Radiotherapy enhances efficacy of PD-1 inhibitors in advanced hepatocellular carcinoma: A propensity-matched real-world study.

Abstract

To address the need for immunotherapy in patients with advanced primary hepatocellular carcinoma (HCC), combination with radiotherapy (RT) has emerged as a promising strategy. In preclinical studies, irradiated tumors released tumor antigens to synergistically increase the antitumor effect of immunotherapy. Hence, we investigated whether RT enhances the efficacy of anti-programmed death receptor-1 (PD-1) inhibitors in advanced HCC in real-world practice. Between August 2018 and June 2021, 172 patients with advanced primary HCC were enrolled in the tertiary center (Zhongshan Hospital of Fudan University); 95 were treated with a combination of RT and the inhibitor of PD-1 (RT-PD1 cohort), and 77 were administered anti-PD-1 therapy (PD1 cohort).
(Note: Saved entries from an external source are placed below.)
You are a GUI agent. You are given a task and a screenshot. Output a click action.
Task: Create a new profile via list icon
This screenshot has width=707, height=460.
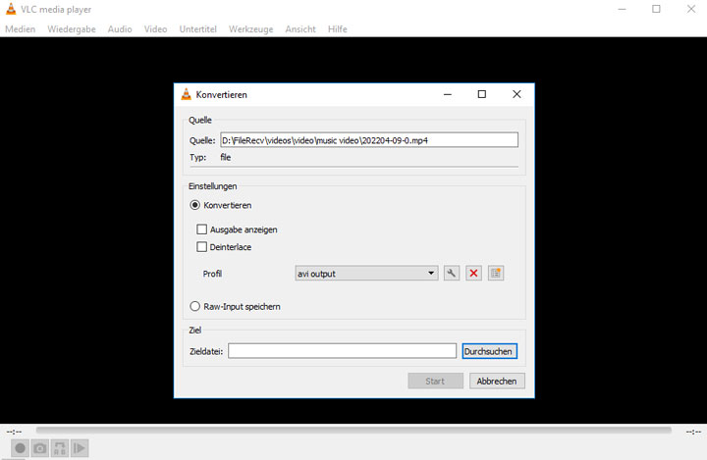(496, 274)
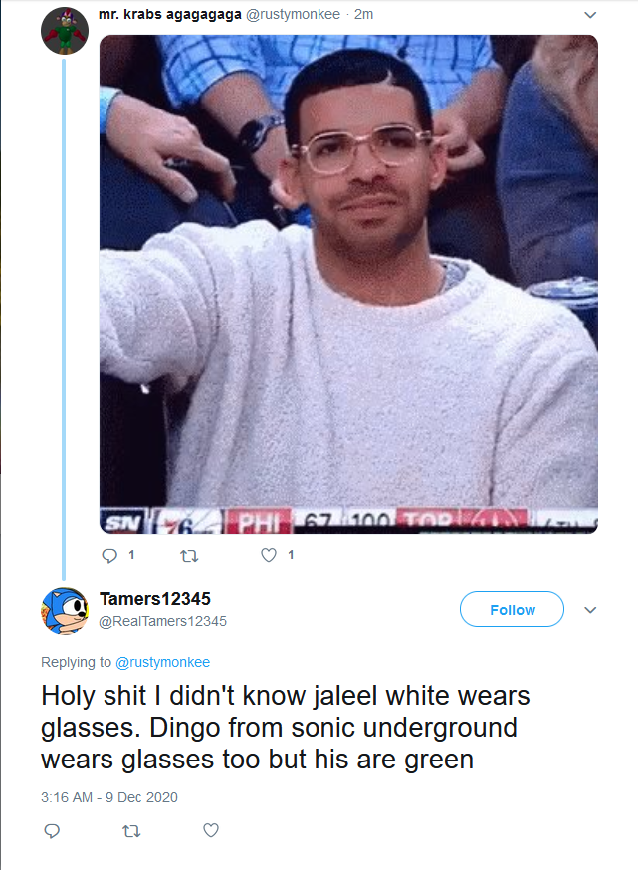
Task: Open the mr. krabs agagagaga display name
Action: 170,14

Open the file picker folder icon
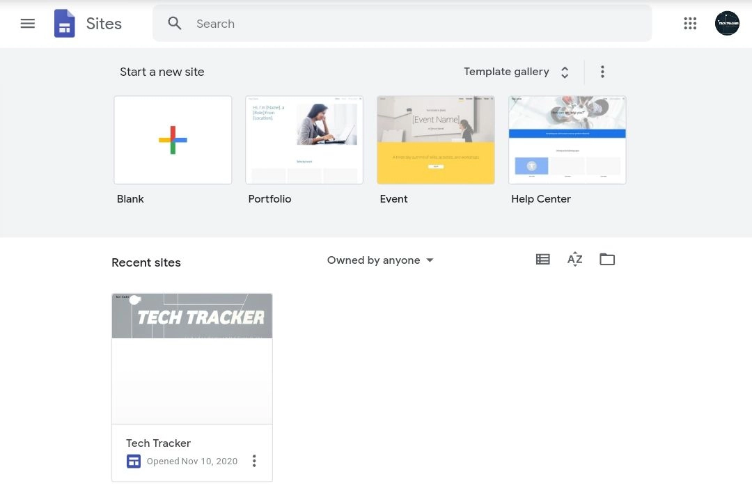tap(607, 260)
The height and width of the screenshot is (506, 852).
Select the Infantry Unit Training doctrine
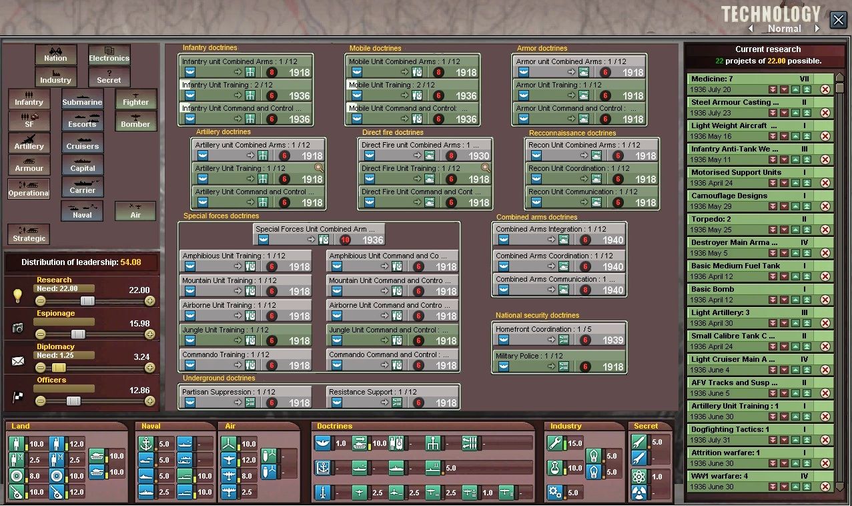point(246,90)
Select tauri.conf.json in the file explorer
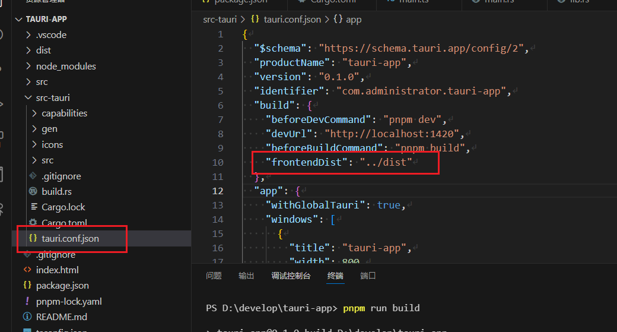This screenshot has width=617, height=332. coord(70,238)
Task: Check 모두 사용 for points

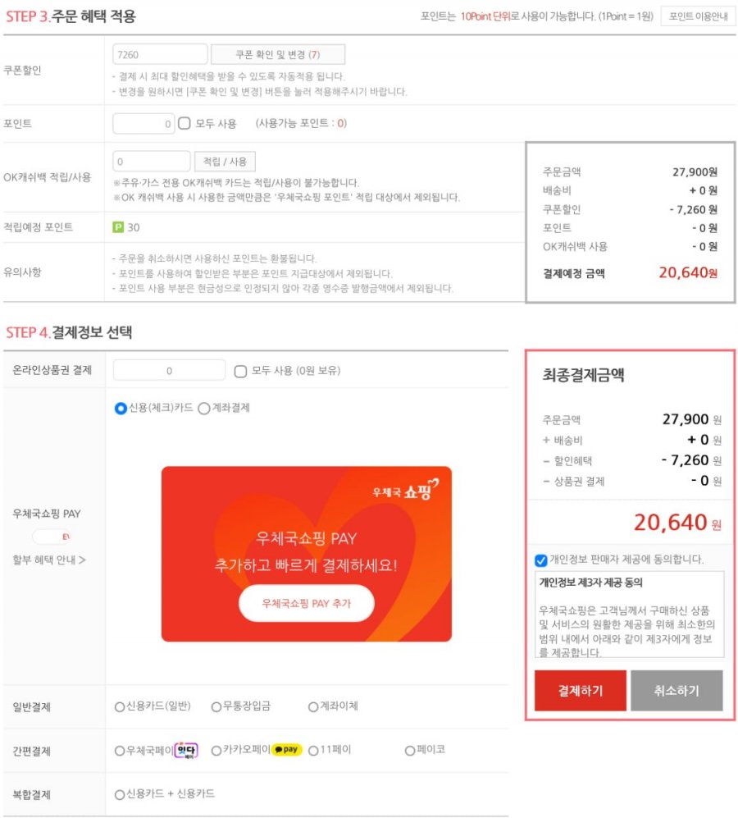Action: (185, 124)
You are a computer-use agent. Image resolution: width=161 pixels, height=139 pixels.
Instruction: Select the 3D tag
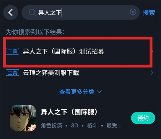pos(75,125)
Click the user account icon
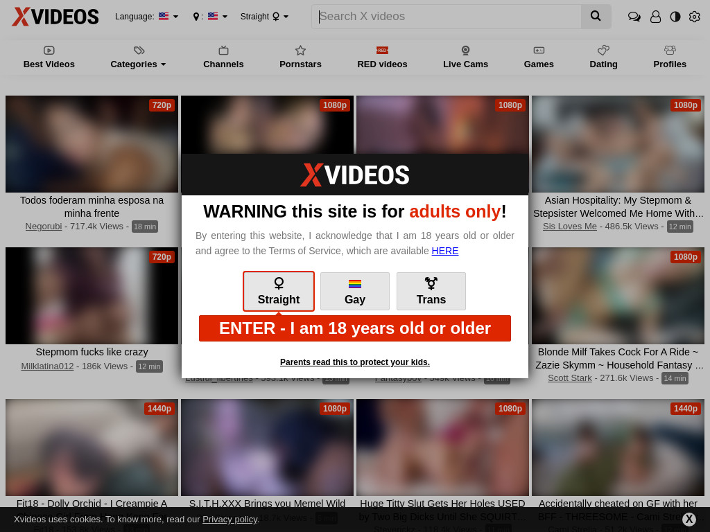This screenshot has width=710, height=532. 655,17
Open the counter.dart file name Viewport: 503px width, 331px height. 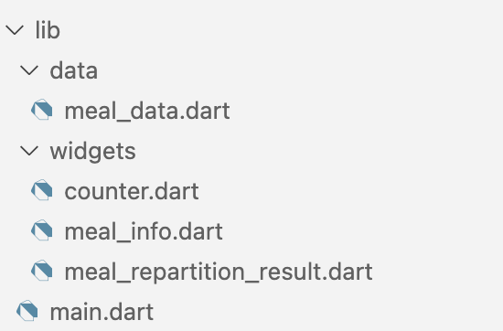[132, 191]
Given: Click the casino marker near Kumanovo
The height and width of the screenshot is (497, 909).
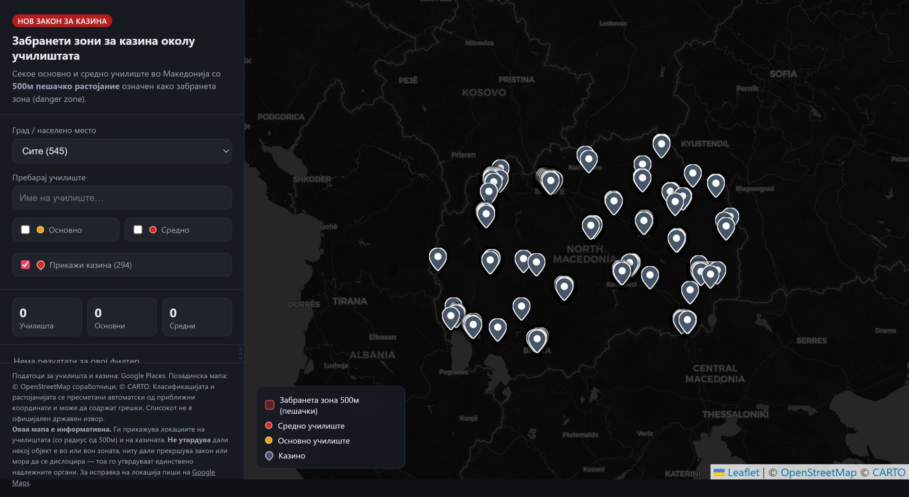Looking at the screenshot, I should (x=589, y=161).
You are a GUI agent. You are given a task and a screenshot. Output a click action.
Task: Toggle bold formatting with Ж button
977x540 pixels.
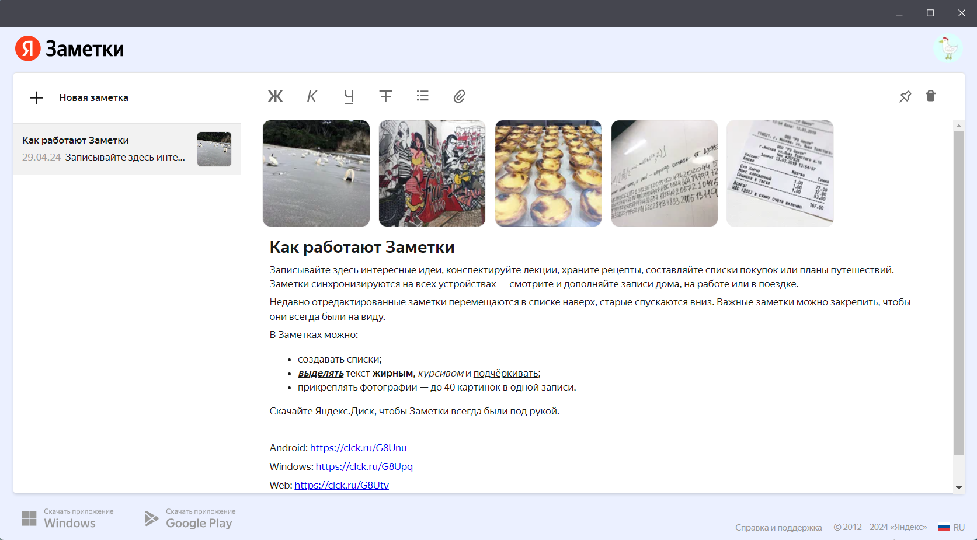coord(275,96)
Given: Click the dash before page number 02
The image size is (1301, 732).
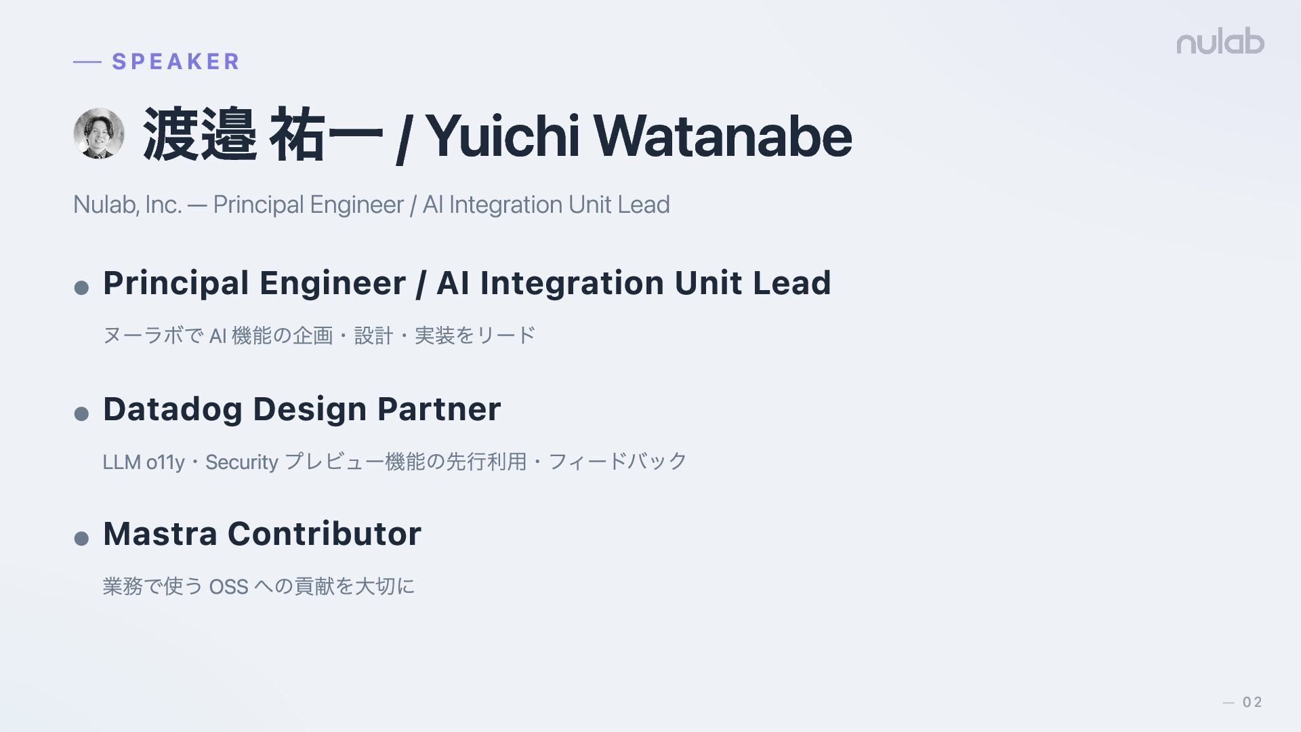Looking at the screenshot, I should (x=1228, y=703).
The first cycle of PD-1 inhibitors was administered within 60 days or concurrently with RT. Propensity score matching for bias reduction was used to evaluate the clinical outcomes. Among 71 propensity-matched pairs, median progression-free survival was 5.7 months in the RT-PD1 cohort vs. 2.9 months in the PD1 cohort (P<0.001). Median overall survival was 20.9 months in the RT-PD1 cohort vs. 11.2 months in the PD1 cohort (P=0.018). Compared with patients in the PD1 cohort, patients in the RT-PD1 cohort had significantly higher objective response rates (29/71, 40.8% vs. 14/71, 19.7%, P=0.006) and disease control rates (44/71, 62.0% vs. 22/71, 31.0%, P<0.001). The incidences of toxic effects were not significantly different between the two cohorts. RT plus anti-PD-1 therapy is well tolerated. RT enhances the efficacy of anti-PD-1 therapy in patients with advanced primary HCC by improving survival outcomes without increased toxic effects.